*GOAL OF THE EXERCISE:* Every record below needs to be written out exactly, apart from the pictures.
AVAILABLE RECORDS: Begin
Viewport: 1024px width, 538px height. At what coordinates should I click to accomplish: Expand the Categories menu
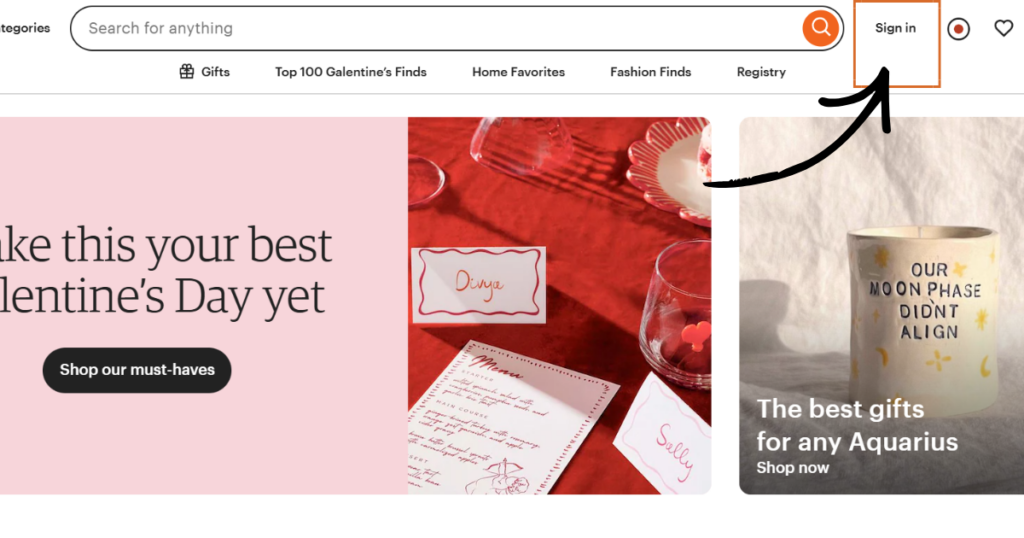click(x=25, y=28)
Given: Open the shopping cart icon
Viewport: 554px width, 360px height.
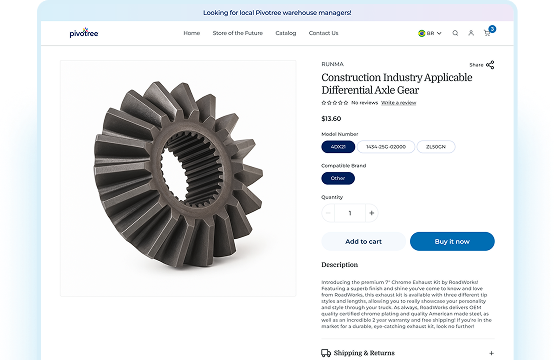Looking at the screenshot, I should tap(487, 33).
AVAILABLE RECORDS: End
*EXERCISE SOLUTION:*
Viewport: 1024px width, 538px height. At what coordinates should I click to accomplish: Expand the Categories menu
click(x=25, y=28)
Given: Open the shopping cart icon
Viewport: 554px width, 360px height.
Looking at the screenshot, I should tap(487, 33).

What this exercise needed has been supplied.